沟谷堆积体与微型抗滑桩群协同工作的宏细观机理及设计理论

A wide range of landslides are easily induced due to the development of high and steep slopes in the Yalong River basin, the complex geological and topographic conditions and loose structure of talus slopes in valley. Meanwhile, the researches on the treatment technique and design theory of talus slopes in the complex environment are obviously inadequate at present. Based on the typical talus slopes encountered in the hydropower projects which are located in the middle and downstream of Yalong River, micromechanical constitutive mode of coarse soil-structural contact is established through super large-scale triaxial tests and large-scale direct shear tests, then the new contact algorithm for the interaction between pile-soil interface and the DEM-FEM coupling approach are developed to investigate the macro-meso mechanism of collaborative working between anti-slide micropiles and deposit slopes. Subsequently, the new numerical method is verified by using the geo-centrifuge modeling tests with the combination of the advanced fiber bragg grating (FBG) and the particle image velocimetry (PIV) technology; then a detailed parametric study is conducted to reveal the load transfer characteristics due to the soil arching among adjacent anti-sliding mircopiles and micropile groups, further to put forward the distribution mode of later earth pressure acting on the micropile. Based on above work, the micropile group patterns and the corresponding simplified design methods are proposed for different scales (shallow, middle and deep) talus slope in valley considering the characteristics of the actual topography and the external load conditions. And the establishment of the design of anti-sliding micropile groups can provide technical support to the development of hydropower projects, the treatment of talus slopes in valley and the disaster prevention and mitigation in the southwest mountainous areas with the fragile geologic environment.
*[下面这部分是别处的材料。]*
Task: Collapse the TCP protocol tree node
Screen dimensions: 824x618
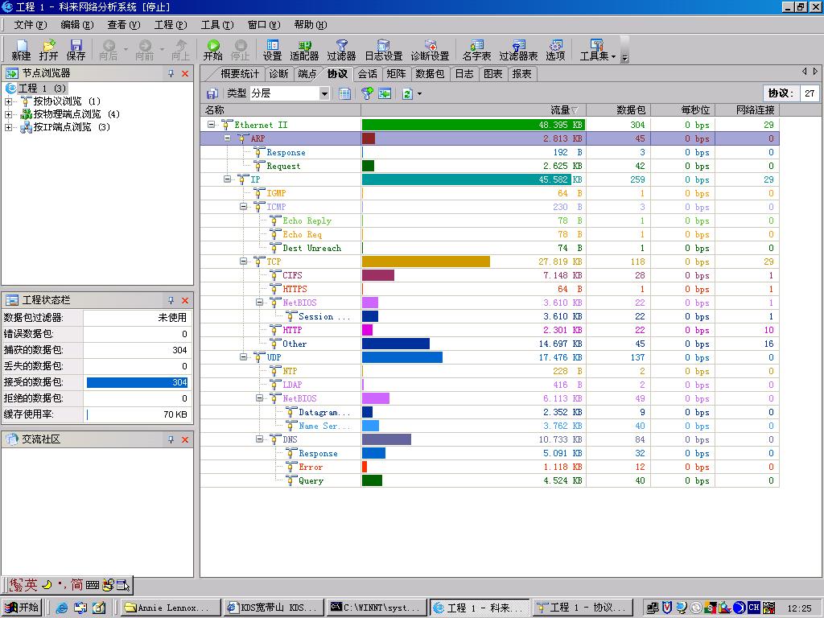Action: 244,262
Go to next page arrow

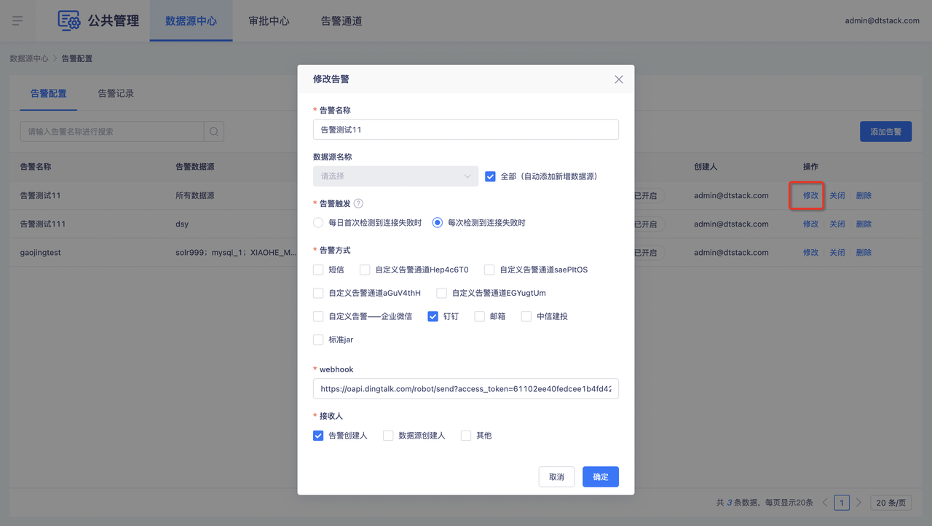pyautogui.click(x=858, y=503)

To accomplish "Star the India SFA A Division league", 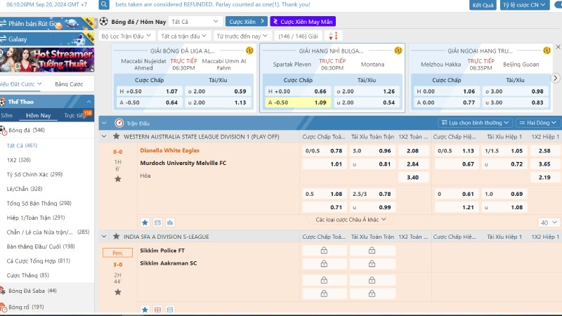I will [116, 237].
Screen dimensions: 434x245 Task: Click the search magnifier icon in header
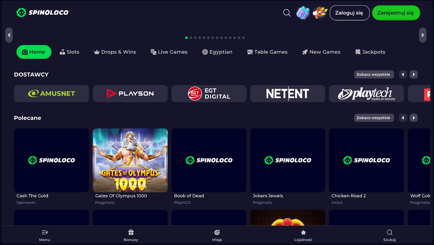[x=287, y=13]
雅砻江流域高陡边坡发育，地质地形条件复杂，沟谷堆积体结构松散，极易诱发大范围滑坡，而目前针对复杂环境下沟谷堆积体治理技术和设计计算理论的研究明显不足。以雅砻江中下游水电工程高陡边坡群典型沟谷堆积体为依托，采用超大型三轴和大型直剪试验建立粗粒土-结构接触的细观本构模型，开发考虑桩-土界面相互作用的新型接触算法和DEM-FEM耦合数值方法，探索微型抗滑桩群与沟谷堆积体协同工作的宏细观机理，利用先进的光纤光栅和PIV联合监测技术的离心试验验证数值方法；通过深入地变动参数比较研究，揭示微型抗滑桩-桩群-相邻桩群间的荷载传递机理和土拱效应机制，提出桩侧土压力分布模式。在此基础上，针对真实地形地貌特征和外荷载条件，提出不同规模（浅、中、深层）堆积体边坡的微型桩群组合模式及简化设计计算方法，从而建立抗滑微型桩群的设计理论，为地质环境脆弱西南山区水电工程开发、沟谷堆积体边坡治理和防灾减灾提供技术支持。

本项目在国家西部水电大开发、川藏铁路建设和山区自然灾害防灾减灾救灾的战略背景下，主要针对雅砻江流域高陡边坡群复杂地质地形条件地带沟谷堆积体边坡（滑坡）的稳定性评估及微型桩群加固处治技术所开展的一项具有科学理论创新和实际应用价值的研究。.针对堆积体边坡稳定性快速评价问题，开展了现有数值计算软件的高效算法优化与改进，运用Python编程语言进行二次开发，通过优化强度折减算法、初始应力场载入和计算时步上限显著提升了软件计算效率，发展了一种适用于三维复杂堆积体边坡稳定性快速评价的高效数值计算方法；结合颗粒介质力学特性，开展了堆积体边坡滑坡运动过程室内模型试验和离散元数值模拟，构建颗粒粒度特征、地形条件指标与滑坡运动参数之间的定量化关系，提出一种滑坡堆积体形态预测经验公式；在微型抗滑桩加固堆积体边坡所涉及的颗粒土与结构接触作用的细观本构模型上取得了一定进展，结合有限元FEM和离散元DEM计算理论，发展了一种能够从宏细观尺度上描述桩土相互作用的耦合数值方法和程序；采用离心机模型试验技术手段，验证了所发展数值方法的有效性与准确性，并进一步探究微型抗滑桩群与堆积体边坡的协同变形机制及桩土相互作用规律；为服务工程实践，基于建筑信息模型BIM平台开发了复杂三维斜坡地形和微型抗滑桩群数值建模模块，发展微型抗滑桩群加固堆积体边坡的快速优化设计方法。项目研究取得的成果可为堆积体边坡稳定性评价、微型抗滑桩群加固边坡优化设计和堆积体滑坡应急处置对策的制定提供科学依据和技术方法。